Re: Matrox GGI accellerator

> > The bottleneck here is the translation from kgicommands to hardware
> > commands/register writes.  This is why it is _critical_ that the kgicommand
> > interface for a particular KGI driver be able to map closely to the actual
> > hardware command structure, and that the userspace GGI target code can not
> > assume that there will be some kind of generic kgicommands which exist across
> > all drivers.

> Do you have an idea on how to define such 'kgicommands' language ?

This basically exists. Note, that the KGI drivers export a kgi-command
interface, not an ioctl interface. It is the OS glue layer, that translates
ioctl->kgicommand. It can as well translate pingpongbuffer->kgicommands.

> If we want something rather generic, the driver will need to _interpret_
> the command (which may slow him - but I'm not sure it would
> be so slow: the commands are pretty simple). [I'd favour this.]

The commands need to be interpreted _somewhere_. Doing that in kernel or
userspace is not a performance issue.

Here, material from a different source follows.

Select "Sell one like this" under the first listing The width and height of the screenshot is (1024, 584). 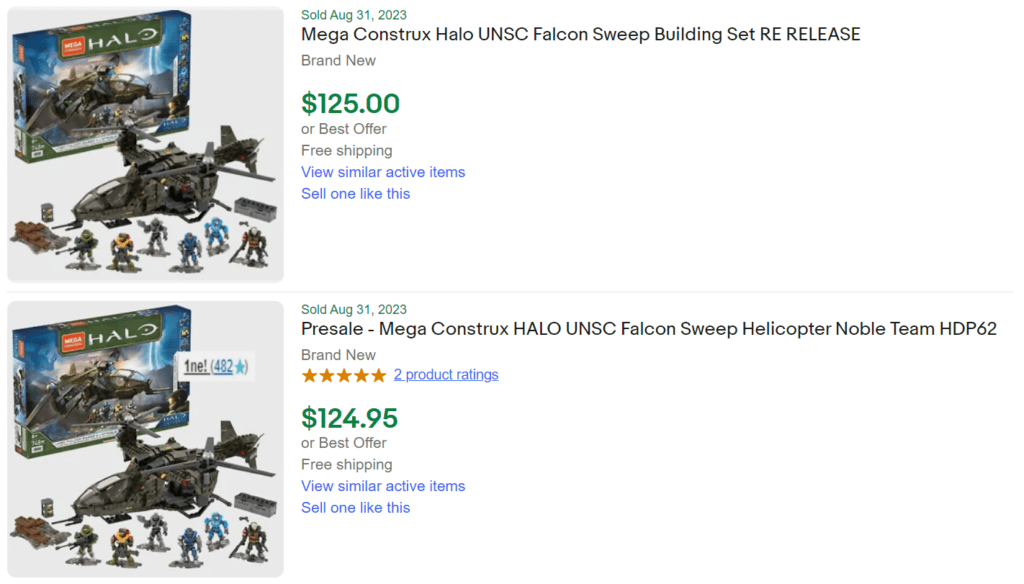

It is just an issue of kernel module
size and thus to some extent of stability, as a buggy kernel module is more
serious than a buggy userspace module.

We can have both at the same time BTW.

> If we want something flexible, a userspace lib can simply write
> the _real_ display list commands directly into a buffer given
> to the kernel driver - the the driver 'only' needs to _validate_
> them (by checking there are no false command code, etc.)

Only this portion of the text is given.